How to complete this task: Write out, with no changes, every line starting at the one that contains "Task: Click the Total sales heading" and ending at the last line of the data below. Leave pictures out.
Segment Start: Input for this task
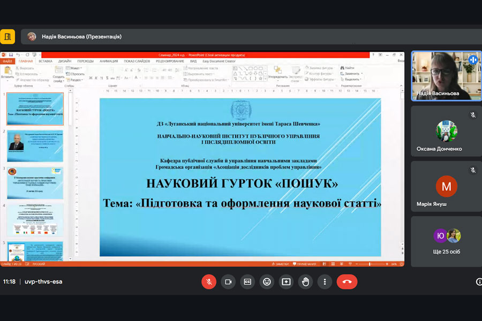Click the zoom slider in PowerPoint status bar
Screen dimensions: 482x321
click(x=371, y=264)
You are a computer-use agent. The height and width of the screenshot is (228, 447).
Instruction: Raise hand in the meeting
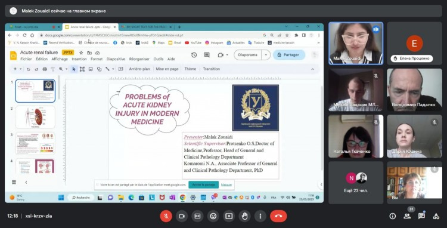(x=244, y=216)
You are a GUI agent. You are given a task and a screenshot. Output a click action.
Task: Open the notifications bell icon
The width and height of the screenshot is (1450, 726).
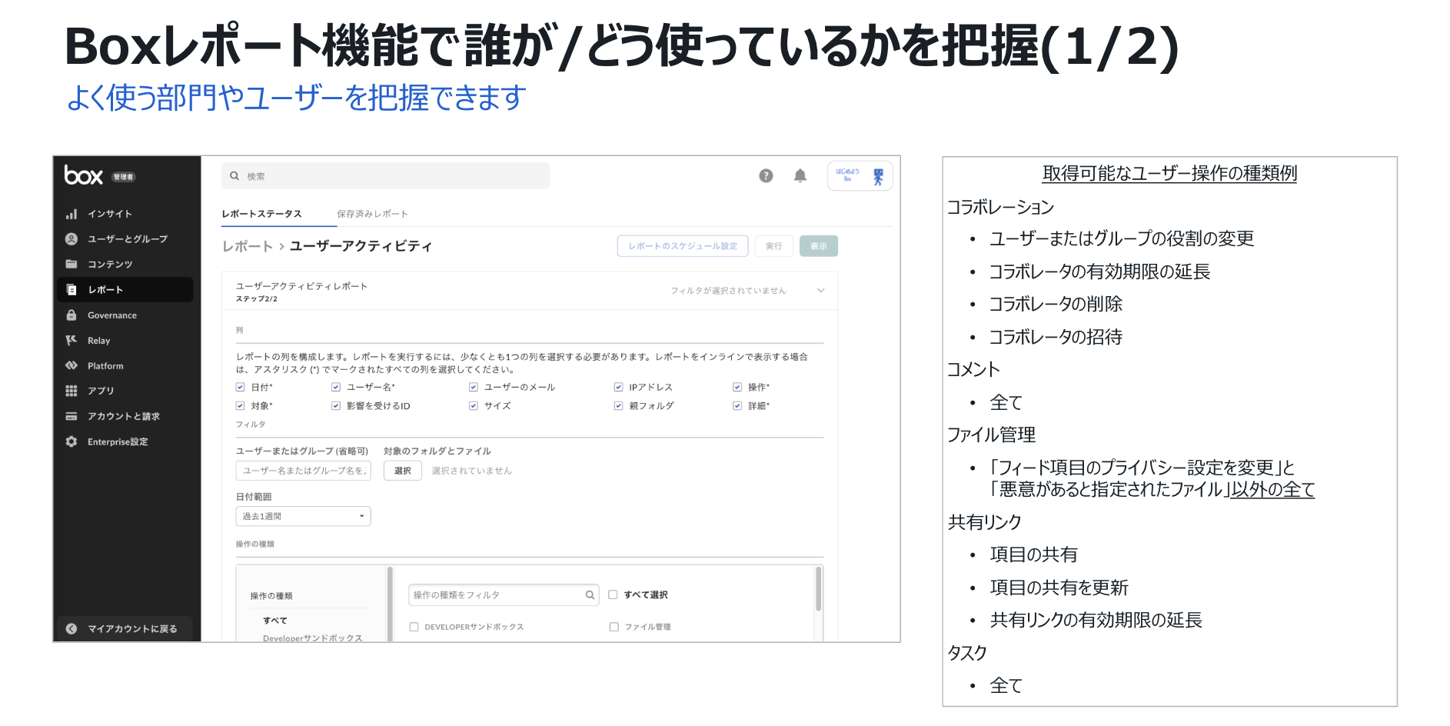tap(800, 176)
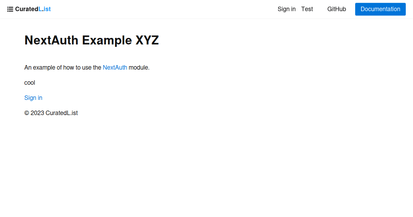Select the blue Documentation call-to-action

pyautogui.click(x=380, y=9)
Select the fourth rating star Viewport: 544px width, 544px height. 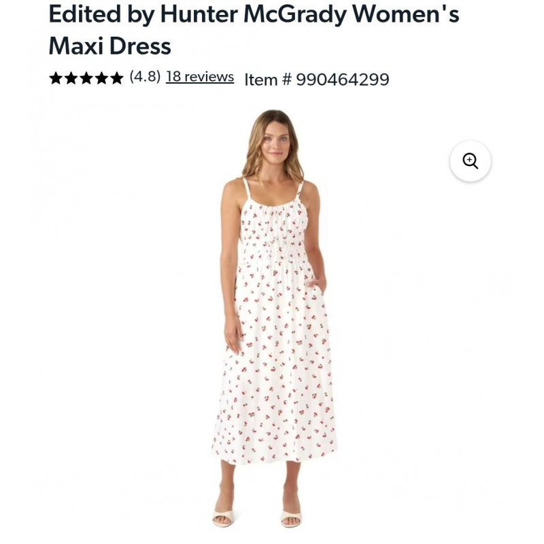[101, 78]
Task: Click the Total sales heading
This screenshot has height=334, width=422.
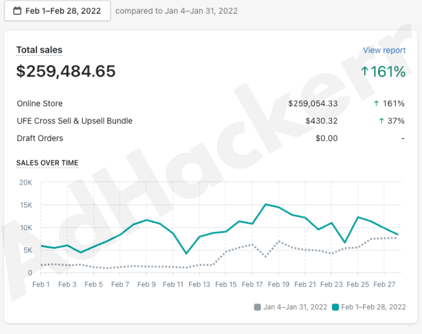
Segment End: Input for this task
Written answer:
Task: Click the Total sales heading
This screenshot has height=334, width=422.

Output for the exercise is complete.